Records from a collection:
--- START ---

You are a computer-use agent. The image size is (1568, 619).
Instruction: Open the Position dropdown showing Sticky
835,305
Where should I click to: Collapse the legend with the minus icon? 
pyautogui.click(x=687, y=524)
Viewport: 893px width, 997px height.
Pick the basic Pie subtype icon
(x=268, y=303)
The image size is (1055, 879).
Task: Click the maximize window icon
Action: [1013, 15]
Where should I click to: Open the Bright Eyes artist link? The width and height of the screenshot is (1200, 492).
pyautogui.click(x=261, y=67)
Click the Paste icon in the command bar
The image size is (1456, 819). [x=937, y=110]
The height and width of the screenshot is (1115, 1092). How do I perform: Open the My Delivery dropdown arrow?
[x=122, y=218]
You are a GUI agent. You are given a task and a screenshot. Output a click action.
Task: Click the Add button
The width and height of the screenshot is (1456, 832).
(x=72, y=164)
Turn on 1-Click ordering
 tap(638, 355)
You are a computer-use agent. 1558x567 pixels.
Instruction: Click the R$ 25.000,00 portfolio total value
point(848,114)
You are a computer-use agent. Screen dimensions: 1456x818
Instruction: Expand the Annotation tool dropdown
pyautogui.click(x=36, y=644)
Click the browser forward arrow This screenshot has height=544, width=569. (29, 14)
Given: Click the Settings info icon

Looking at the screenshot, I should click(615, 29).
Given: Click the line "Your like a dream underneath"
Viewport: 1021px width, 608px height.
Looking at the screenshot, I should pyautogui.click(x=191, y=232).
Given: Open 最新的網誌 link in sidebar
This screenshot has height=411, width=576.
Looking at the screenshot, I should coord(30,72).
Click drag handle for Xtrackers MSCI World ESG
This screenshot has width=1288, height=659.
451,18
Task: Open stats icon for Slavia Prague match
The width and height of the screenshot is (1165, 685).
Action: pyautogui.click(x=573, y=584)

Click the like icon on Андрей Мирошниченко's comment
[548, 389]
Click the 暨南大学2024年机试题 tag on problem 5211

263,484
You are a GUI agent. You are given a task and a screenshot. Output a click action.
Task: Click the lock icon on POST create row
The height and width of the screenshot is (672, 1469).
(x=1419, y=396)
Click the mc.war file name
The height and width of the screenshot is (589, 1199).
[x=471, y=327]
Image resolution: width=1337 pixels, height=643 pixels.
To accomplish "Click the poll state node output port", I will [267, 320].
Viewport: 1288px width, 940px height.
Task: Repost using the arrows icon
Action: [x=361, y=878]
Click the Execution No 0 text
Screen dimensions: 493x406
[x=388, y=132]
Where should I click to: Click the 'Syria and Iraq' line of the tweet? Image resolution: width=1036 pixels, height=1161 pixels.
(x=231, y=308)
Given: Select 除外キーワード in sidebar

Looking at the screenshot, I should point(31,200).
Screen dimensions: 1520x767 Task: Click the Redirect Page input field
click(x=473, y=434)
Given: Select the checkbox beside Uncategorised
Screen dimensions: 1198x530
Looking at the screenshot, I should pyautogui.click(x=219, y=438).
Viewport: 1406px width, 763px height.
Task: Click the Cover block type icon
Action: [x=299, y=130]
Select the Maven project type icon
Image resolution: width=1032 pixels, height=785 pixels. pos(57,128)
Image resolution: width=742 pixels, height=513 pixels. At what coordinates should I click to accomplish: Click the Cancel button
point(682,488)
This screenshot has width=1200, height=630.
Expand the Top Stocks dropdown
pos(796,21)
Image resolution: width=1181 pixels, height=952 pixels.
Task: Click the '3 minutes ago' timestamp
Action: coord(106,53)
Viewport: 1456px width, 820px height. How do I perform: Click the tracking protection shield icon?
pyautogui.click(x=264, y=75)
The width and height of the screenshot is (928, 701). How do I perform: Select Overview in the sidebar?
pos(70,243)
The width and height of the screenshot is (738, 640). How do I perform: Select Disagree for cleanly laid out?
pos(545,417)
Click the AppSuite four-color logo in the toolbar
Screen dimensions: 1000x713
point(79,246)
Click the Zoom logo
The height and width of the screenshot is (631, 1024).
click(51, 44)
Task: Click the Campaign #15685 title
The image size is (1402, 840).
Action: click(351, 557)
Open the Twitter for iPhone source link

--- END ---

Aim of the exercise:
Lines that contain "agent" should be pulled from the entries above and reported.

Output of the task:
You are a computer-use agent. The image size is (1568, 619).
You are a GUI agent. You are given a task and a screenshot. Output a click action.
You are a computer-use agent. 1558x567 pixels.
You are a computer-use agent. Screen dimensions: 1456x818
You are a GUI agent. You are given a task and a screenshot. Output a click action.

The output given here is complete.